Eine Studie zeigt: Kleine Veränderungen des Lebensstils können das Diabetesrisiko erheblich senken
Bereits kleine Veränderungen des Lebensstils können das Diabetesrisiko erheblich senken. Das zeigt die "Norfolk Diabetes Prevention Study", die weltweit größte Forschungsstudie zum Thema in den letzten 30 Jahren. Die Wissenschaftler fanden heraus, dass bereits zwei bis drei Kilogramm Körpergewicht abzunehmen und sich mehr zu bewegen das Risiko um bis zu 47 Prozent verringern kann, in den folgenden zwei Jahren an Typ-2-Diabetes zu erkranken. Bei einer von elf Personen konnte durch die Maßnahmen verhindert werden, dass die Stoffwechselstörung ausbrach. An der Studie nahmen über acht Jahre mehr als 1000 Menschen teil, bei denen eine Vorstufe von Diabetes Typ 2 festgestellt worden war. Die Ergebnisse wurden im Fachblatt JAMA Internal Medicine veröffentlicht.
25.03.2021, Bildnachweis: iStock/Halfpoint

Eine Studie zeigt: Gesunder Schlaf kann offenbar das Risiko für eine Herzschwäche senken
Gesunder Schlaf kann offenbar das Risiko für eine Herzschwäche senken. Das legt eine Studie der American Heart Association nahe. Die Ergebnisse wurden in der Fachzeitschrift Circulation veröffentlicht. Über einen Zeitraum von vier Jahren hatten die Wissenschaftler rund 409 000 Erwachsene im Alter zwischen 37 und 73 Jahren untersucht.
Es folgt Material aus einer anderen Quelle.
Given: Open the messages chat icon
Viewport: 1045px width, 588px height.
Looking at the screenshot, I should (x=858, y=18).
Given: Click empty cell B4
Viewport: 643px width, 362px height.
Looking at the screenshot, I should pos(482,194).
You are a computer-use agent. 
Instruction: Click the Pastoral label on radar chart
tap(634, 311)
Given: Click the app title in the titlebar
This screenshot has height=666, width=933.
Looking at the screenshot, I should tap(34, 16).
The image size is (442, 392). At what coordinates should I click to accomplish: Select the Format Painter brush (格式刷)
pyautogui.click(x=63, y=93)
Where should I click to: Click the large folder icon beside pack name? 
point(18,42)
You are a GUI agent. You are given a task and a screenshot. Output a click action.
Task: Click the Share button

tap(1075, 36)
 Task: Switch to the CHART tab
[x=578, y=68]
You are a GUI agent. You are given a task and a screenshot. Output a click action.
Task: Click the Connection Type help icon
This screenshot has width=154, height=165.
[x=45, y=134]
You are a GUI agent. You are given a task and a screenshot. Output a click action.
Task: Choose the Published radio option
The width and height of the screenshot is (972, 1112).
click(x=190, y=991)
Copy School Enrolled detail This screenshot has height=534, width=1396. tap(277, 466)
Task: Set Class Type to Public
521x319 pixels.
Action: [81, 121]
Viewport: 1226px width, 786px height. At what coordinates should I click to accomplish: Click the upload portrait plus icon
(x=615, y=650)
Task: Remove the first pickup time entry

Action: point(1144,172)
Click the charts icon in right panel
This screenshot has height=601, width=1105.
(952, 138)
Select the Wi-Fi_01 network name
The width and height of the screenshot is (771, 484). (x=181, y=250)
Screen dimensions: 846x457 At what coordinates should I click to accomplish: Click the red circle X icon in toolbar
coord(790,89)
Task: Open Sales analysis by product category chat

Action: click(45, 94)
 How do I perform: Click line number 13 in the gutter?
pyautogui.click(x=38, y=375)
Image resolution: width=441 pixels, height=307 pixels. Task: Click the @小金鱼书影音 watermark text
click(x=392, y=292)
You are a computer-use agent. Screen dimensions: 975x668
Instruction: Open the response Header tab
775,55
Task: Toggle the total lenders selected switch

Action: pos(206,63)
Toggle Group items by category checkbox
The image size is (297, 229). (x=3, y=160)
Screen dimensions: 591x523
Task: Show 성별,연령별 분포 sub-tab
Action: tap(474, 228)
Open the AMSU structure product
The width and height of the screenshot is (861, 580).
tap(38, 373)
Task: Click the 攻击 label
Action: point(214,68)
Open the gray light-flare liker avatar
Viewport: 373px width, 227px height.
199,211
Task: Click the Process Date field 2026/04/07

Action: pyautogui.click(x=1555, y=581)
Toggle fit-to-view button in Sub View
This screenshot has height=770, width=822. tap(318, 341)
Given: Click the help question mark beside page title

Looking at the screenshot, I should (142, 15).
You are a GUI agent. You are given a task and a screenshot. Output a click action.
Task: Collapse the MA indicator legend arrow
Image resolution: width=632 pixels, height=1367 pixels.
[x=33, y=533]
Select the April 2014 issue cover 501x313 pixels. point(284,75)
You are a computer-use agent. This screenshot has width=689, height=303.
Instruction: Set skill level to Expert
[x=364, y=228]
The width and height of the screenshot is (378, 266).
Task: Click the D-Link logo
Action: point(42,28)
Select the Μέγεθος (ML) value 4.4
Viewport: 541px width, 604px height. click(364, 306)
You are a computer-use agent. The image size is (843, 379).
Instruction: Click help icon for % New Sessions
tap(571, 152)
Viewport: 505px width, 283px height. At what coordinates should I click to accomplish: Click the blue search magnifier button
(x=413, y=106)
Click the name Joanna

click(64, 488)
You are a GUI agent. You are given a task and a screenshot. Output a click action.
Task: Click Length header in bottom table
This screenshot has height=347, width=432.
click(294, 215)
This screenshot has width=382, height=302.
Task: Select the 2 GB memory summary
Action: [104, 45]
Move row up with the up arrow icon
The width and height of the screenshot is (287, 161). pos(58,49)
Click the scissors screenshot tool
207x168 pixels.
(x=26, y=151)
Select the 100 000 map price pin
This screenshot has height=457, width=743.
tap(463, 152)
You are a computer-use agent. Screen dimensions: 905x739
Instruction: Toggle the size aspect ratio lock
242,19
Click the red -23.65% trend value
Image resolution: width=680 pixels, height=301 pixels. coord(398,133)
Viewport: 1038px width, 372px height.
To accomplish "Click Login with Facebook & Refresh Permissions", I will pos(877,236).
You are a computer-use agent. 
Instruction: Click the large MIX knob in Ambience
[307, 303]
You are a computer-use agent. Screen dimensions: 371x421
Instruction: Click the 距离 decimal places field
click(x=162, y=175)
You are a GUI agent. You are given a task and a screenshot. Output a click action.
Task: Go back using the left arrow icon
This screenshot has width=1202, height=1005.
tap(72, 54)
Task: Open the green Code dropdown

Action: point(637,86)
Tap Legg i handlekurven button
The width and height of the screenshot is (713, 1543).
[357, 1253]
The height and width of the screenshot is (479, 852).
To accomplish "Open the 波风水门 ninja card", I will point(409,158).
Jene Teilnehmer, die früh aufstanden, zwischen sieben und acht Stunden schliefen, keine regelmäßigen Einschlaf- oder Durchschlafprobleme hatten, nicht schnarchten und tagsüber keine starke Schläfrigkeit verspürten, hatten ein um 42 Prozent geringeres Risiko, an Herzschwäche zu erkranken, als jene Probanden, die nicht auf positive Schlafgewohnheiten achteten und deren Schlafqualität insgesamt schlechter war.
24.03.2021, Bildnachweis: iStock/gpointstudio

Verstopfte Blutgefäße zählen zu den häufigsten Ursachen für einen Schlaganfall
Patienten, die im Schlaf einen Schlaganfall erleiden und die Symptome erst nach dem Aufwachen bemerken, profitieren ebenso von einer medikamentösen Auflösung des Gerinnsels wie Patienten, bei denen der genaue Zeitpunkt des Infarkts bekannt ist. Das zeigt eine Studie des Universitätsklinikums Hamburg-Eppendorf, veröffentlicht im Fachmagazin The Lancet. Demnach sei der Zeitpunkt der sogenannten Thrombolyse, wann also mithilfe von Arzneien das verstopfte Blutgefäß im Gehirn wieder geöffnet wird, zweitrangig.